** begin Excerpt to read **

In short, Title VII protections kick in only AFTER the final product of negotiations between the Union and the Company are consumated...not before.

However, AOL now runs across the problem of IF and WHEN a CBA comes before the "rank and file" members in good standing, AOL will have to argue that NO WEST pilot group voted within that majority. The problematic question then occurs: How many West pilots voted in the majority??? Since it is a secret ballot, there is no way to tell. Since all of you West pilots want any contract, if the shoe is on the other foot and a CBA is ratified with DOH, how do YOU prove that NO WEST PILOTS voted with the majority and felt that the CBA was good enough for them??? Try convincing a federal judge to issue a subpoena to ballotpoint asking them to reveal the names of the pilots who voted and WHAT THEY VOTED FOR. Even Wake would most likely have a constituional problem violating the sanctity of a secret ballot.

I know your "take" is to skewer Lee as much as you can, but how about sticking to the FACTS!!!

Lee is a lawyer, Andy is a lawyer and there BOTH scum. OK. Let's get by that and stick to the argument. FOCUS!!!

If you wish to see the "thinking" of the Supreme Court about seniority, US Airways v. Barnett is a good read.

http://www.law.cornell.edu/supct/html/00-1250.ZS.html
Sorry to throw you off track with the rebuttal reference. The comments were actually towards the end of his opening statement beginning at 9:20 into the proceeding. Here's what Seham said:

And this is also a federal policy, a policy our nation recognizes in the context of Age Discrimination and Employment Act that as people grow older they have less job mobility. This is the nature of a social compact [sic] not unlike social security. Why do you look after people who are older? you take care of them because you're going to grow old too.​

So according to Seham the older pilots - not the ones who have a greater length of service or oldest DOH - but based purely on age should have the greater position on the seniority list! When exactly did seniority by age and age discrimination come into question prior to Seham making this statement before the panel of judges? Seriously; why would he use the precious minutes he had to plead USAPA's case to throw out the charge that NIC was equivalent to a violation of the Age Discrimination and Employment Act? This was not in response to a question. He planned to say this and my question is - why?

This rabbit trail testimony of Seham has to be one of the funniest things I have ever heard uttered in an appeals court testimony. It's not like he is an average Joe citizen who just started making stuff up while he was on the witness stand. He is a practicing attorney who was granted an appearance at a federal circuit court and he comes out with this absurd linkage. Like I said, I almost fell out of my chair when I heard him say it. He must have been really, really desperate to decide to throw this in when he could have been making the case for ripeness or misinterpretation of the laws concerning this specific case. He's gotten rich because his clients are willing to fund his failures, not because he is good at what he does in legal profession.
 
i believe, even if they take the east position offered (E190 FO), then upon the ratification of a new contract they would be accorded the seniority enbodied in the new agreement. During the interim, however, they would be on the bottom of the east seniority list for bidding purposes, with the payrate determined by time on the property. Its an interesting conundrum: furloughed westies coming east to a large paycut sitting reserve on the 190; then if the west happens to recall, the east 'new-hire' furloughs accepting higher paying seats on the 73 or AB.....who says the pilot group can't be integrated without a new contract?
Things that make you go "hmmmmm"....

** end Excerpt to read **
** begin Extracted entries **

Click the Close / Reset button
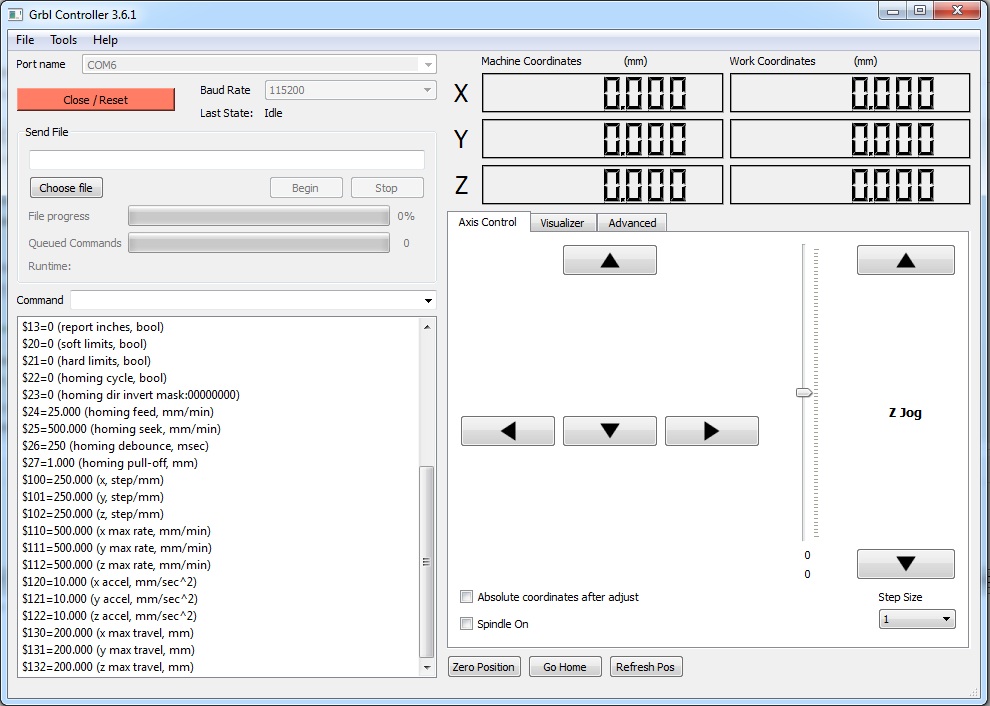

** end Extracted entries **
** begin Extracted entries **

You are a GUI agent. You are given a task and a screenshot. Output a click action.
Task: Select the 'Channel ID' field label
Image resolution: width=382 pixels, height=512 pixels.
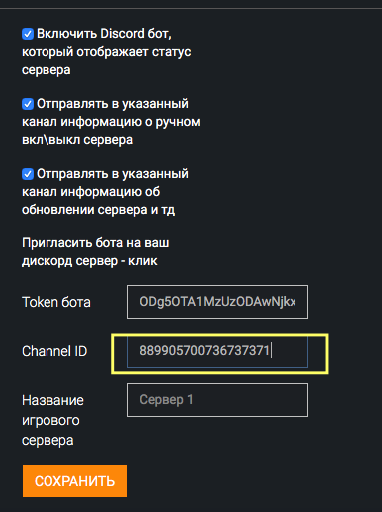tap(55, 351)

** end Extracted entries **
** begin Extracted entries **

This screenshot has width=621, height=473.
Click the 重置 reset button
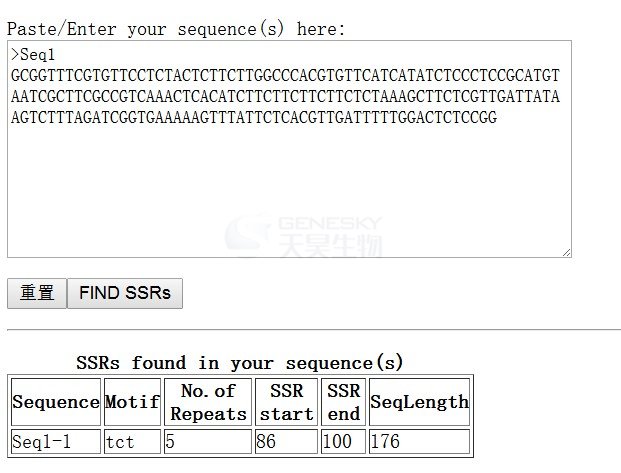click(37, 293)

** end Extracted entries **

Requirements:
(a) Repeat word for word the stretch of the pilot seniority discussion from "So according to" through "question is - why?".
(b) Carry on the pilot seniority discussion, starting right after its final line.

Task-by-task outputs:
(a)
So according to Seham the older pilots - not the ones who have a greater length of service or oldest DOH - but based purely on age should have the greater position on the seniority list! When exactly did seniority by age and age discrimination come into question prior to Seham making this statement before the panel of judges? Seriously; why would he use the precious minutes he had to plead USAPA's case to throw out the charge that NIC was equivalent to a violation of the Age Discrimination and Employment Act? This was not in response to a question. He planned to say this and my question is - why?

(b)
cheers.
I wouldn't go HMMM. I'd just say'"look a vacancy bid with right of first refusal back to my old equipment. It's was fun and all, but see ya later Philly!"
 
Do not care what you advocate, the TA most certainly has it all spelled out, Paragraph II sect 6 thru 10. If the east recalls while West is furloughed you have to offer the recalls to the West prior to new hires. However, the effected pilots can turn it down and wait for a West recall to mainline if they desire, and never lose their West seniority and what it entitles them to, which is the Nic at LCC.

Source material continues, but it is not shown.